◆ **REQUIREMENT**
Your answer should be an exact copy of the lines from the one holding "Task: Open the Texture group dropdown" to the end of the material below, pictures left out.

◆ **DATASET RECORDS**
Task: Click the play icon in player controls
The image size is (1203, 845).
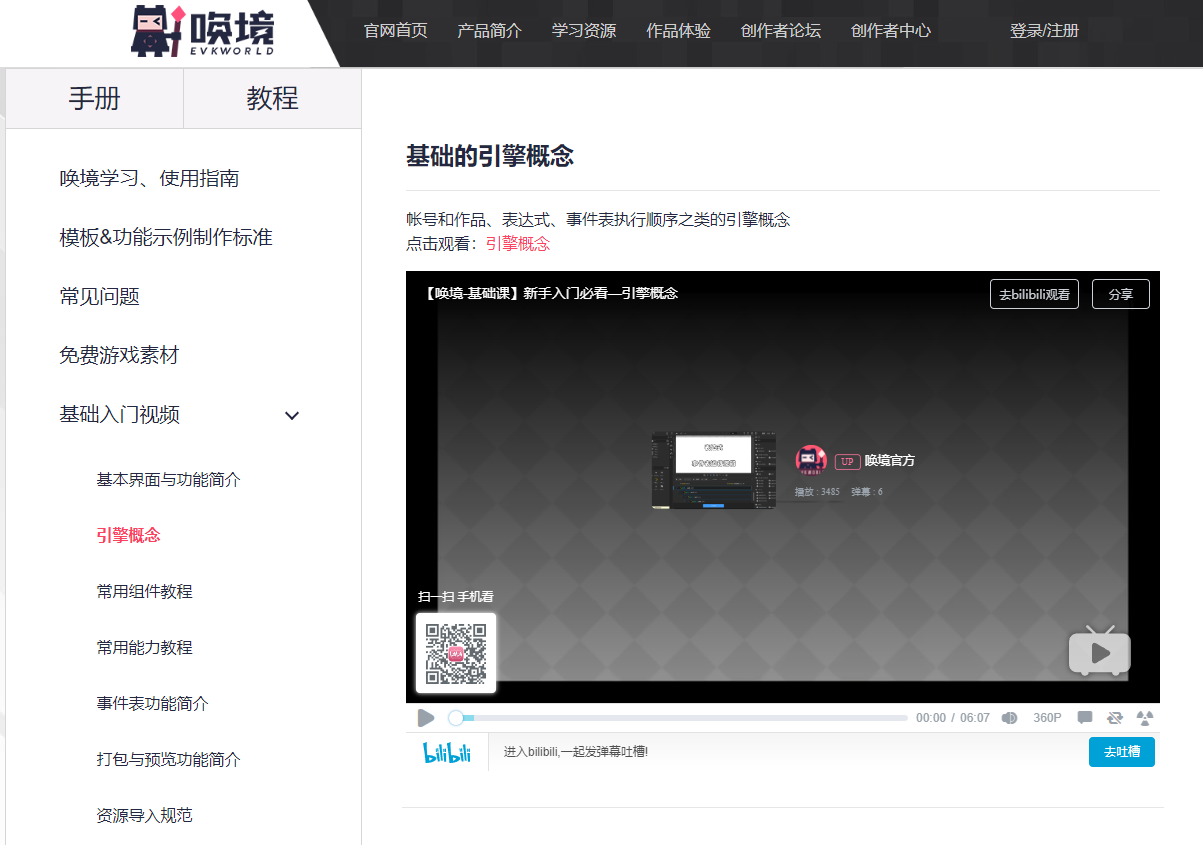Action: (426, 718)
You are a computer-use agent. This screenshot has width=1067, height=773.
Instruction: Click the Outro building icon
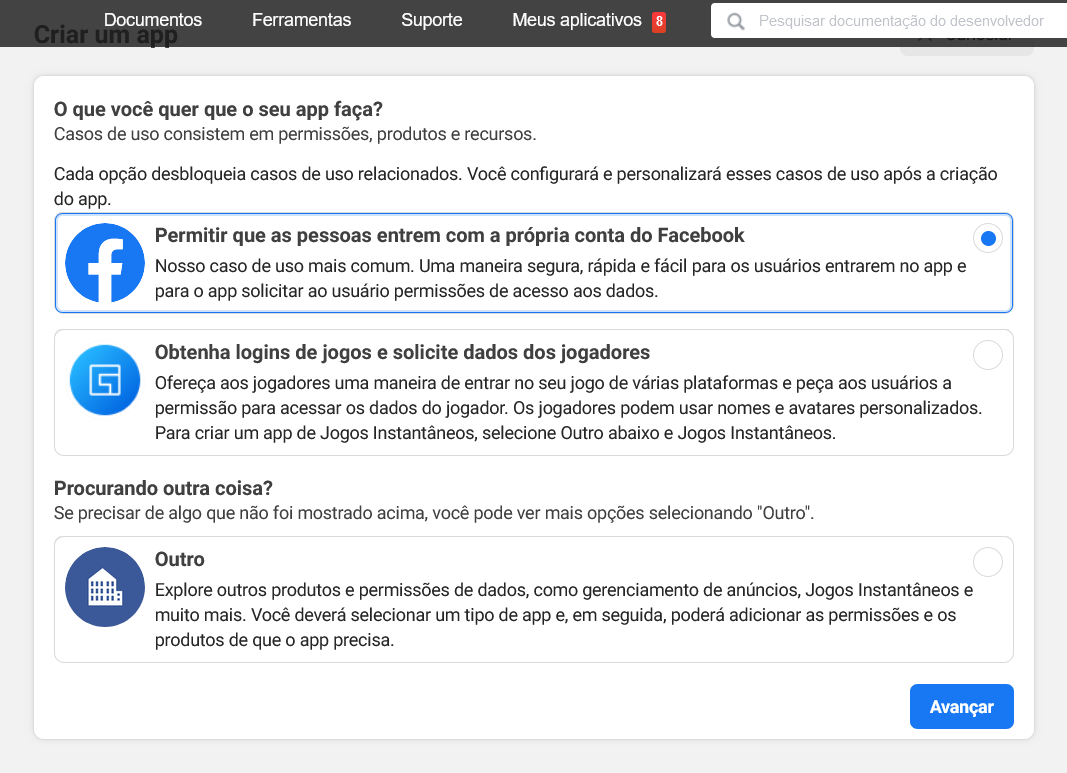click(x=105, y=587)
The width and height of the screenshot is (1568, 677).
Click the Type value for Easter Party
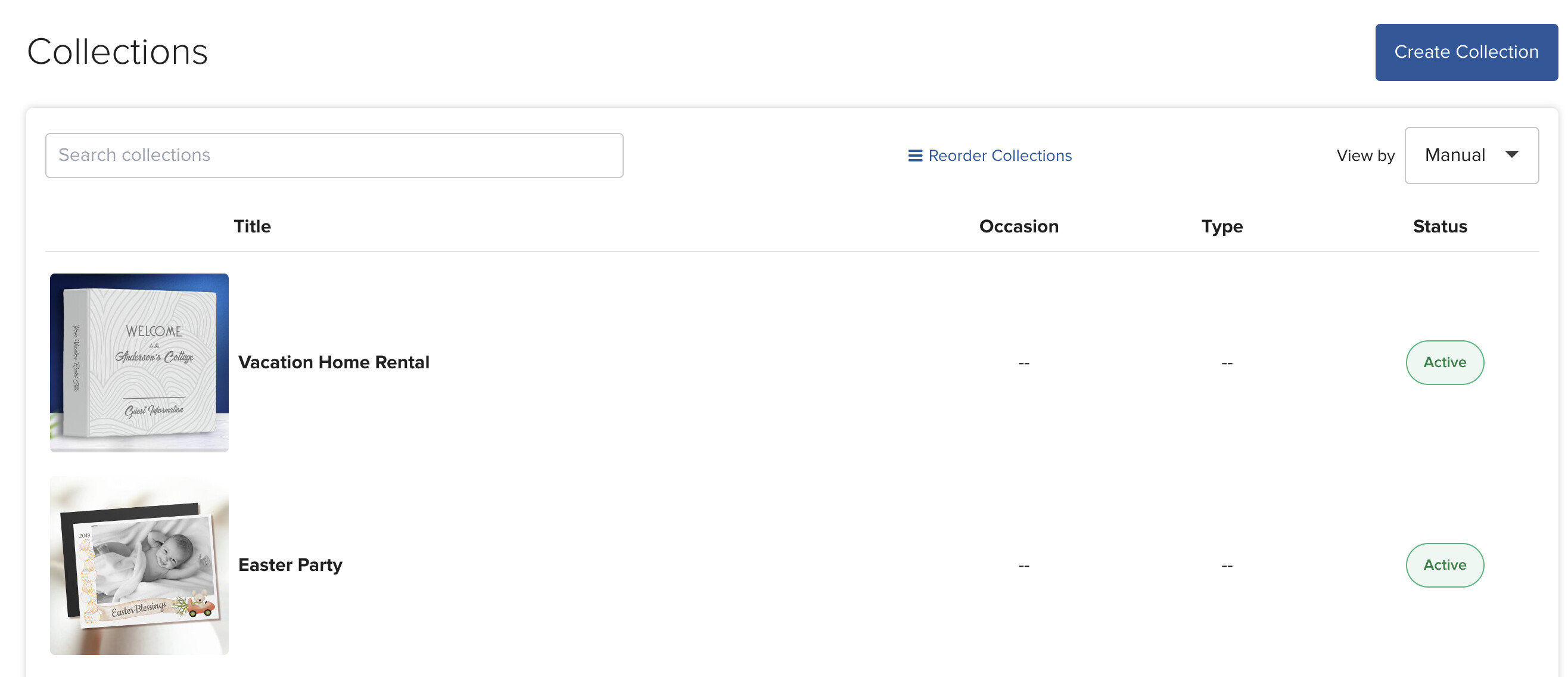pyautogui.click(x=1227, y=566)
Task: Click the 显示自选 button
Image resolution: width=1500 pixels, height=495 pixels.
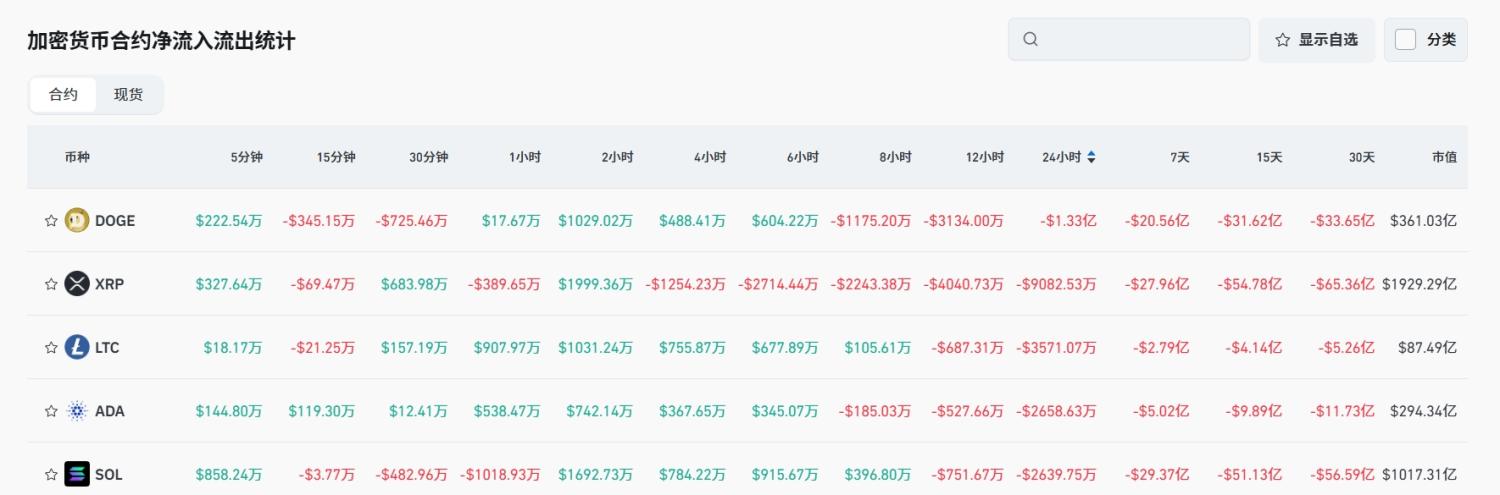Action: click(1316, 40)
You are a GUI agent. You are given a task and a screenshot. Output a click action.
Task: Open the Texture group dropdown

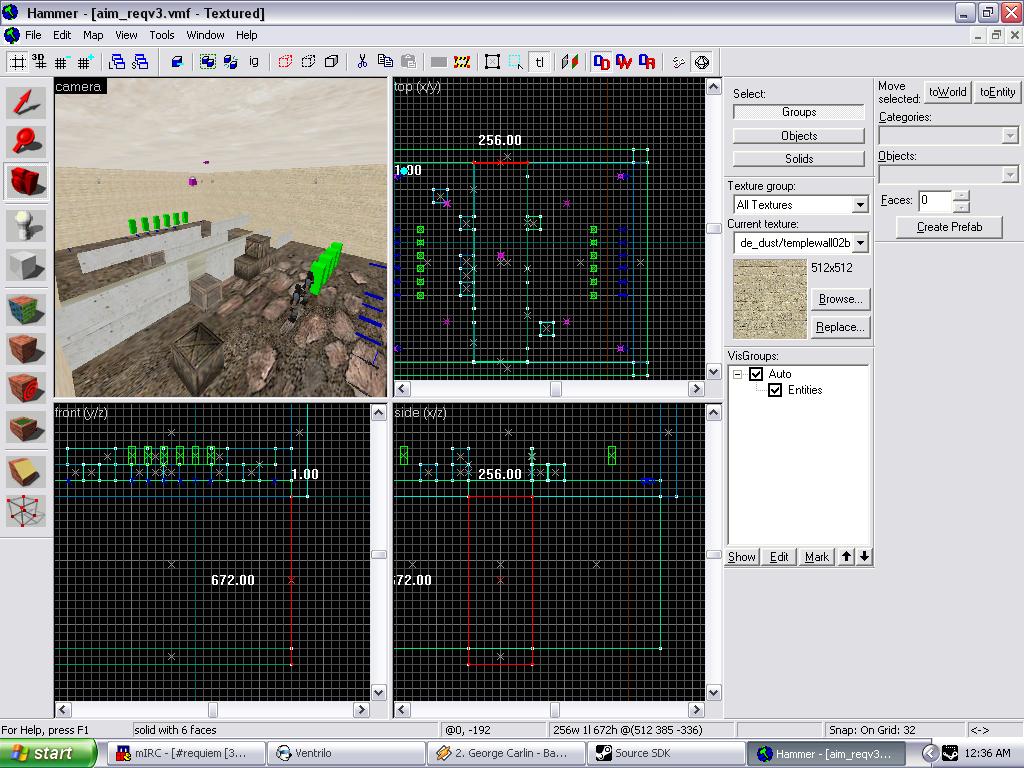click(859, 205)
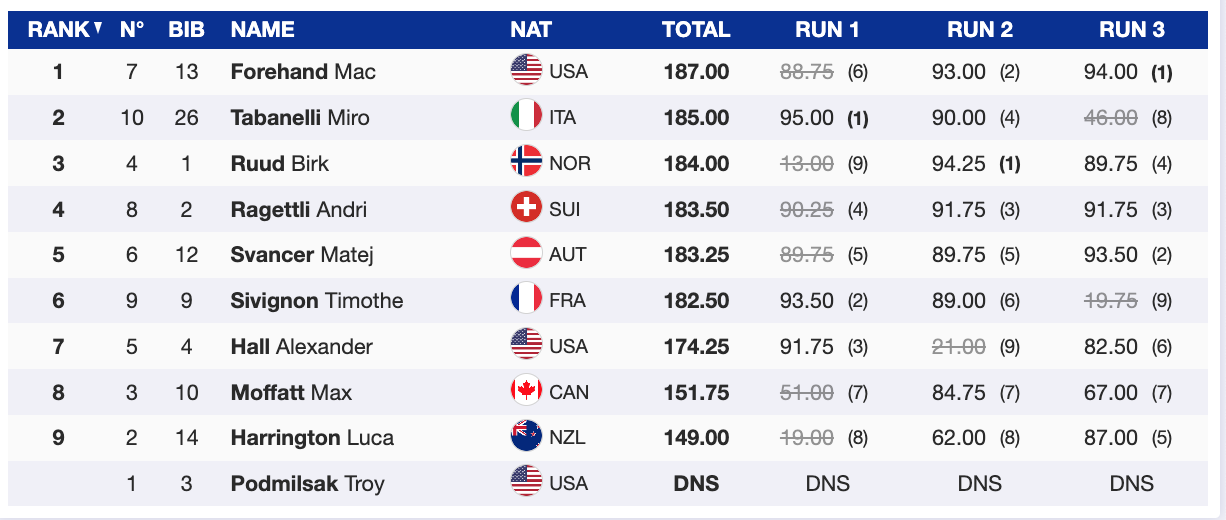Open athlete Forehand Mac's name link

pyautogui.click(x=303, y=71)
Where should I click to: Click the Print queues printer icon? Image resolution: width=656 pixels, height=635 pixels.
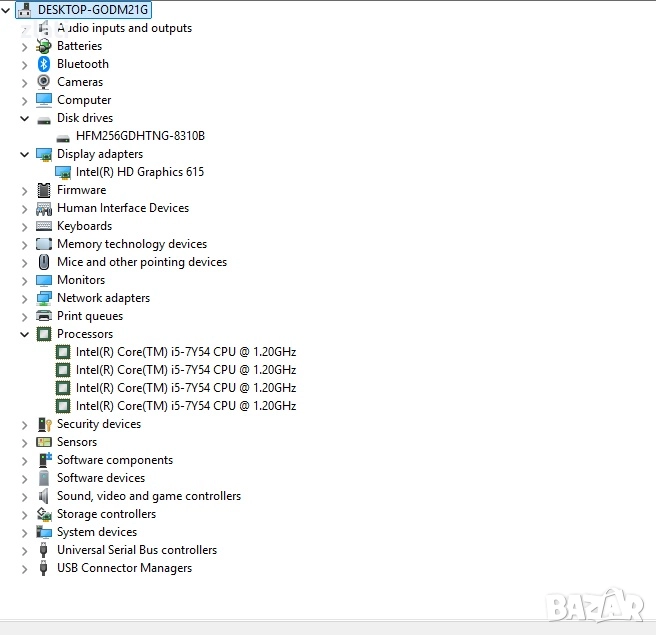click(44, 316)
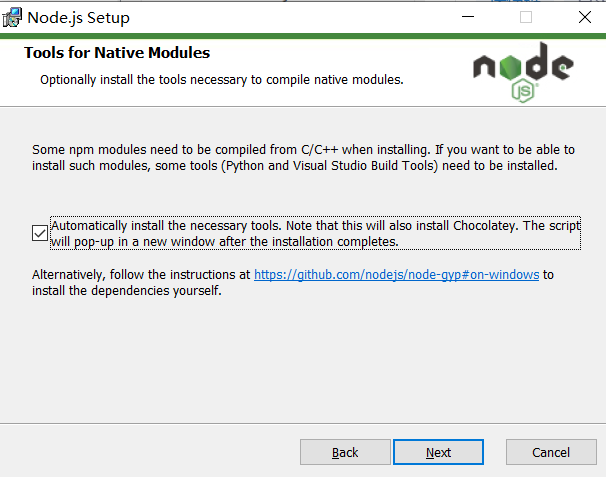Proceed with the Next button
The height and width of the screenshot is (477, 606).
(438, 452)
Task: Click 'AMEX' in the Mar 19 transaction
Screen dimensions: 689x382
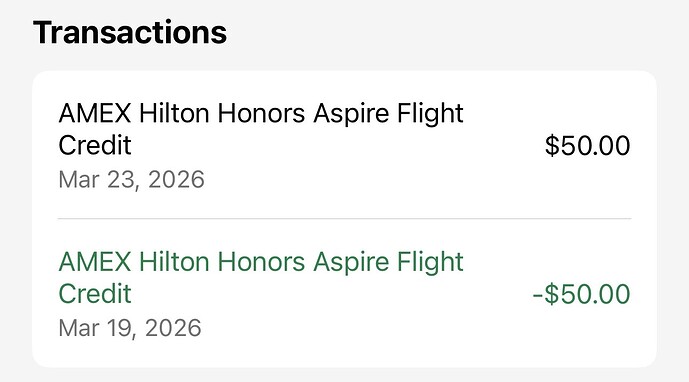Action: pyautogui.click(x=95, y=262)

◆ **YOUR RESPONSE**
Task: Open the Texture group dropdown

click(859, 205)
Open athlete Forehand Mac's name link

pyautogui.click(x=303, y=71)
Where should I click to: Click the Print queues printer icon? Image resolution: width=656 pixels, height=635 pixels.
click(44, 316)
Proceed with the Next button
The height and width of the screenshot is (477, 606).
(438, 452)
Task: Click 'AMEX' in the Mar 19 transaction
Screen dimensions: 689x382
Action: pyautogui.click(x=95, y=262)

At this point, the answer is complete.